12.8.15

POEMA AMARELO

Ao Vincent Van Gogh

caro vincent,
permito-me chamá-lo
     intimamente pelo primeiro nome
pela compatibilidade da alcunha
         de personificação do fracasso
    que lhe foi atribuída.

meus instrumentos
não são pincel e paleta,
               mas papel e caneta.
em rima e em arte nosso
      encontro torna-se plausível,
embora em tempo e espaço
           físicos hão de questionar.

quando inicialmente
- camponeses comendo batatas -
        passou a expor a verdade por trás
  dos retoques e embelezamentos
     da realidade, teu grito atravessou
o atlântico e semeou as terras
           mineiras onde o poeta vingaria.

o casarão em arcos onde,
primeira de cinco, nasceria sob
              sol em câncer e lua em libra
a professorinha que cedo aprenderia a fumar.
       - para espantar os mosquitos, diziam -

a realidade chocante
da nicotina
em óleo sobre tela
- caveira com cigarro aceso -
espantou do corpo a alma
            de minha avó materna.

de piumhi, o menino sem estudo
nascido sob sol em escorpião
      e lua em áries nunca desistiu do sonho
de encontrar diamantes nas águas
             do velho chico para se casar com
       a predestinada menina de arcos.

mas a realidade plausível
           sob a qual você já havia
se debruçado quando residiu em paris
- natureza morta com absinto -
       levou meu avô materno a abandonar
as águas e casar-se com nairzinha
                na capital das minas gerais.

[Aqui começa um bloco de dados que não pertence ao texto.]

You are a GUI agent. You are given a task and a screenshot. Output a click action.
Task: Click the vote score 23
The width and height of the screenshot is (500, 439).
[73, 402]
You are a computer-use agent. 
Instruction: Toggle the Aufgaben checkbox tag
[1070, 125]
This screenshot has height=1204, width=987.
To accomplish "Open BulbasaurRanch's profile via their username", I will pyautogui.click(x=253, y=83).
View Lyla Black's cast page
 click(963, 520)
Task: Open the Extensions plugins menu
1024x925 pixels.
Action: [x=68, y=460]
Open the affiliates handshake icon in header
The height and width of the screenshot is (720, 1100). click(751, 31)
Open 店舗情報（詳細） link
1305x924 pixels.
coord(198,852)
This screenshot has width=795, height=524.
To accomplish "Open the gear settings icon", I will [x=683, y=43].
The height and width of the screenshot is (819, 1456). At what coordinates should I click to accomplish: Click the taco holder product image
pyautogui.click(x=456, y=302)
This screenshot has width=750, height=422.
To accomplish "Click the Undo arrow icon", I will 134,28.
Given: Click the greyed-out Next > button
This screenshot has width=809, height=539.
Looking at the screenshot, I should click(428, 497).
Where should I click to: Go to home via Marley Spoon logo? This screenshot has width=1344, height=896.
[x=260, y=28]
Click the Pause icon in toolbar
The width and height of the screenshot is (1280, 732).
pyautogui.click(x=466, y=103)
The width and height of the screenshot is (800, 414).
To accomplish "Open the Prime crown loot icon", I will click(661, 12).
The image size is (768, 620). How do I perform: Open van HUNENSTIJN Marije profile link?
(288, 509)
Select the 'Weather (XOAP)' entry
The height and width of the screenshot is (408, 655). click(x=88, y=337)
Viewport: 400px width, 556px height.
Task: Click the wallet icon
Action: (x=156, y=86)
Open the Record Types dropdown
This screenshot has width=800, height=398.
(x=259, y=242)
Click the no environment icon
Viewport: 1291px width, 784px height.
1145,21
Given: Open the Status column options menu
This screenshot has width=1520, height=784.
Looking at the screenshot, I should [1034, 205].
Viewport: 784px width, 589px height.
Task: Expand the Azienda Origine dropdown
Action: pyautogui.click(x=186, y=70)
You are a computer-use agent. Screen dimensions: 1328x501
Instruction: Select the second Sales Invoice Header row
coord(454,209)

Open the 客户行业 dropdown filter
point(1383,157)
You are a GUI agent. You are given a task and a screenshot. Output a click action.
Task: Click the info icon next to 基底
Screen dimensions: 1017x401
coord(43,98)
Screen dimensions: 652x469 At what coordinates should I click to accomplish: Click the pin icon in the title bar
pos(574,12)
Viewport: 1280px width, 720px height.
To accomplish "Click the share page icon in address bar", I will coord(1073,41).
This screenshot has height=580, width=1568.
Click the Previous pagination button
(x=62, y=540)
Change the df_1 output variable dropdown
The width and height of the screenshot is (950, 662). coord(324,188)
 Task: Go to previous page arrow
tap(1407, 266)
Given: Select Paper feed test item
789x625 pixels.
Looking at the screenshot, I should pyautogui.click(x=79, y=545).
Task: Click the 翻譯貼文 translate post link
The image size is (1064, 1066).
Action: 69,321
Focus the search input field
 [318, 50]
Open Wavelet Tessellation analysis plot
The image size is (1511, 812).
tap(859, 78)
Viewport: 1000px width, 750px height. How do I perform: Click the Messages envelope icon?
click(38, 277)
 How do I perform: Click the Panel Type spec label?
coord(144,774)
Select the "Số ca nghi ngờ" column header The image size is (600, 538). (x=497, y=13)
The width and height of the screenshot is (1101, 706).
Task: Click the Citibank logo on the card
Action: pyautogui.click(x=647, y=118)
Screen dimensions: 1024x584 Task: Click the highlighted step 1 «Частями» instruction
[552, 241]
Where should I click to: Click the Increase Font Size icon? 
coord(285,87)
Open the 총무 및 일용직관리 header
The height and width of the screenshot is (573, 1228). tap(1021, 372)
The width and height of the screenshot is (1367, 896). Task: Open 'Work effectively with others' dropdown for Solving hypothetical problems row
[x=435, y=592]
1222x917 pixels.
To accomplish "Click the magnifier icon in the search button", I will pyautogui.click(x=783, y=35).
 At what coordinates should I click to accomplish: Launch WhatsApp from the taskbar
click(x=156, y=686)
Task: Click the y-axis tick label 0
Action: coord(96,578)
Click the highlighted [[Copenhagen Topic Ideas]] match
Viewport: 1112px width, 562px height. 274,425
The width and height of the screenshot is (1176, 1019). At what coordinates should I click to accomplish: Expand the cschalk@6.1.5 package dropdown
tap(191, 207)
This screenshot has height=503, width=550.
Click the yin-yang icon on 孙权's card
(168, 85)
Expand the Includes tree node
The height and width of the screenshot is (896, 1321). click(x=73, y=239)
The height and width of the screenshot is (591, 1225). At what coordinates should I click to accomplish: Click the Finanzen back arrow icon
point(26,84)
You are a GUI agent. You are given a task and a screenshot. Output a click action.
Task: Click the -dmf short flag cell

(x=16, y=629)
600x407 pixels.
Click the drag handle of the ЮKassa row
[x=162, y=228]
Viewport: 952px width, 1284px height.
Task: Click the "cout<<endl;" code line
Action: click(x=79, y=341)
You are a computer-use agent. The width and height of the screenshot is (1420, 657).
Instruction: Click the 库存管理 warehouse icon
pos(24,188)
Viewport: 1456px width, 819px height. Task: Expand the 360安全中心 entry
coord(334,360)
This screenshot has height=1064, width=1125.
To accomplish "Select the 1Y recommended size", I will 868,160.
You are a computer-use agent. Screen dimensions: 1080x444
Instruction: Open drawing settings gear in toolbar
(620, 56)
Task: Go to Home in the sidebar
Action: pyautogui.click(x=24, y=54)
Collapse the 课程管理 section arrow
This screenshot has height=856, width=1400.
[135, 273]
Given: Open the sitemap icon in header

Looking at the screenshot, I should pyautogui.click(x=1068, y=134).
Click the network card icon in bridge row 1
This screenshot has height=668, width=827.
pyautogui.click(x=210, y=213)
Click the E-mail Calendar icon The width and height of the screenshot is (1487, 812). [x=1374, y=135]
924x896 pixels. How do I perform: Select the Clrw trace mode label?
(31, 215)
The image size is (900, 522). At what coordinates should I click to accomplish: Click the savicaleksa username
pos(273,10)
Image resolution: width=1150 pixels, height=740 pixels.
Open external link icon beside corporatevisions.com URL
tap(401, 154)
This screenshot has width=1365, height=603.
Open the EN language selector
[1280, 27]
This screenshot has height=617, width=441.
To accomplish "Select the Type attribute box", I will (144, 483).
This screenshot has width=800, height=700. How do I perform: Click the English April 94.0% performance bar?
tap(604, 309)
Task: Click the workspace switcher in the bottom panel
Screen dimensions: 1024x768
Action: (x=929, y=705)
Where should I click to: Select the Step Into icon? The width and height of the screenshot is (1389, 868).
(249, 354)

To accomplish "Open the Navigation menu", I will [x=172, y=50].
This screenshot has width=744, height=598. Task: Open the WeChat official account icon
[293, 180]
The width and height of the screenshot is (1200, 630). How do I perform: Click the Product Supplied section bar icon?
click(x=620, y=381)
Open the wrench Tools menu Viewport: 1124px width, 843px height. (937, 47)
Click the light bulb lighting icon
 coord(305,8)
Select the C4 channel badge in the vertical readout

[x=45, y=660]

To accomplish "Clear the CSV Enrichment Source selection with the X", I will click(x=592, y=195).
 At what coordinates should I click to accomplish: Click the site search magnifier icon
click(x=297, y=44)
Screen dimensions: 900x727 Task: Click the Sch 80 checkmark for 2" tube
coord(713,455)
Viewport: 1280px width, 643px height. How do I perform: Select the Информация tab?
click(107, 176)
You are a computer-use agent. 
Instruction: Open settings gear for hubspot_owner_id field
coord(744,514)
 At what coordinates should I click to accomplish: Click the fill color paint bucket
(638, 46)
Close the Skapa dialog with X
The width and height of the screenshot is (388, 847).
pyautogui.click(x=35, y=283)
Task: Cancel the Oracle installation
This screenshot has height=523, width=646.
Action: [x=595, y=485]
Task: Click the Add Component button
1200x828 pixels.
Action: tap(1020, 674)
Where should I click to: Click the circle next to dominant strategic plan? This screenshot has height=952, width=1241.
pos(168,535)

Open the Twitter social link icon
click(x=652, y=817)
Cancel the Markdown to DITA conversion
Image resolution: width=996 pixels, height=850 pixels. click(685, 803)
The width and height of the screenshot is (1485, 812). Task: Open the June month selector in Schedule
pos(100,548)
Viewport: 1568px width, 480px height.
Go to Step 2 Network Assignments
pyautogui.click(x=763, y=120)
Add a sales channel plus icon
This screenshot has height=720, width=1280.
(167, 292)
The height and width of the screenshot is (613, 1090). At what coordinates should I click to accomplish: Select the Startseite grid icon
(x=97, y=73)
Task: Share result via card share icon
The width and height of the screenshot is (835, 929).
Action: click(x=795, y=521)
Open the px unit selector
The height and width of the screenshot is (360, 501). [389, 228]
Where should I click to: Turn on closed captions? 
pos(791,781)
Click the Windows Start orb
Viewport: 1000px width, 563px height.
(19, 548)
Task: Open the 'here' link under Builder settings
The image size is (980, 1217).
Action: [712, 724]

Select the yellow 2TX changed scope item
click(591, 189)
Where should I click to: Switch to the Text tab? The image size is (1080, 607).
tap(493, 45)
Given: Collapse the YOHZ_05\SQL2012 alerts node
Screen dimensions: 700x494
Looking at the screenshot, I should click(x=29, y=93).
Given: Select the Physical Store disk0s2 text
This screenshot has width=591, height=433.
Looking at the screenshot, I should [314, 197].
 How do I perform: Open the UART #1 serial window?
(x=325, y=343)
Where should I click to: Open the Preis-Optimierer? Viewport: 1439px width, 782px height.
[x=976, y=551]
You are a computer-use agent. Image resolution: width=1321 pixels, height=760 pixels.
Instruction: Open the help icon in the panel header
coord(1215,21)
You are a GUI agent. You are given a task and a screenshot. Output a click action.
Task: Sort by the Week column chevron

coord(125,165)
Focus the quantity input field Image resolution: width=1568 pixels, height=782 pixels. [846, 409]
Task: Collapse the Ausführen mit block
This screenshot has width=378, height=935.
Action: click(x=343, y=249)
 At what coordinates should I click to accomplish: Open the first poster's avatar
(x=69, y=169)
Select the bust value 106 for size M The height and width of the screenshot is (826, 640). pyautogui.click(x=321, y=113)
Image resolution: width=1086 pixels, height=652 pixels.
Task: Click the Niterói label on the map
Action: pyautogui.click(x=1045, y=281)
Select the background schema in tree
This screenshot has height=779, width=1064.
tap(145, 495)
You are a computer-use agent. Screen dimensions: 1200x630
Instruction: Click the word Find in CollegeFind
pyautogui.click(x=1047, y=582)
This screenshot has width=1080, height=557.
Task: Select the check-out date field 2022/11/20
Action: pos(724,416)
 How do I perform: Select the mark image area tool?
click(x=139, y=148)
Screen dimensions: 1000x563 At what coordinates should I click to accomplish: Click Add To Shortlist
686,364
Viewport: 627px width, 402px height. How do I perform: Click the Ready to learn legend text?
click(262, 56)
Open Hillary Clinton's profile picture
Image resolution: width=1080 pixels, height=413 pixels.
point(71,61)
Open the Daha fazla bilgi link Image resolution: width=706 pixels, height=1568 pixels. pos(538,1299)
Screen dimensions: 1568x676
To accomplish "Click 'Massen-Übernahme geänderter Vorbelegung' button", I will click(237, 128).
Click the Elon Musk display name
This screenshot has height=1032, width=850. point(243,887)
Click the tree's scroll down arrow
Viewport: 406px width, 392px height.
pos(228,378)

todas as confluências mineiras
    de arcos, piumhi, itabira, diamantina
e das ruas e vielas de belo horizonte
formaram o retrato do poeta.

           desconfio, vincent,
que o halo que se forma em torno de ti
- autorretrato com chapéu de palha -
        foi o primeiro fragmento
                           de minha essência.

sentei para apreciar
        a vista das planícies de crau,
atravessei a ponte em langlois com lavadeiras,
zarpei nos barcos de pesca de saintes-maries,
      dancei no salão de baile em arles.

morei na casa amarela,
           visitei o velho moinho,
tomei café quente e preto
              no terraço do fórum
      e na place lamartine,
apreciando estrelas.

escrevo essas palavras agora
sentado em uma escrivaninha na rua sergipe.
a vista não é roxa e nem amarela como em arles,
           mas os teus girassóis amarelos resistem,
        inda que mais próximos dos relógios de dalí.

de tua orelha cortada,
       oferecida à prostituta,
nasceu a poesia
que a família drummond respira
       desde que carlos escreveu
               o verso inaugural.

     mas a tristeza, vincent,
                 não se esvai pela mutilação,
não se dissipa no deslizar do pincel,
         não se esconde no traçar da caneta,
     não se desvanece ao anoitecer.

             debaixo da amendoeira em flor,
      a tristeza durará para sempre.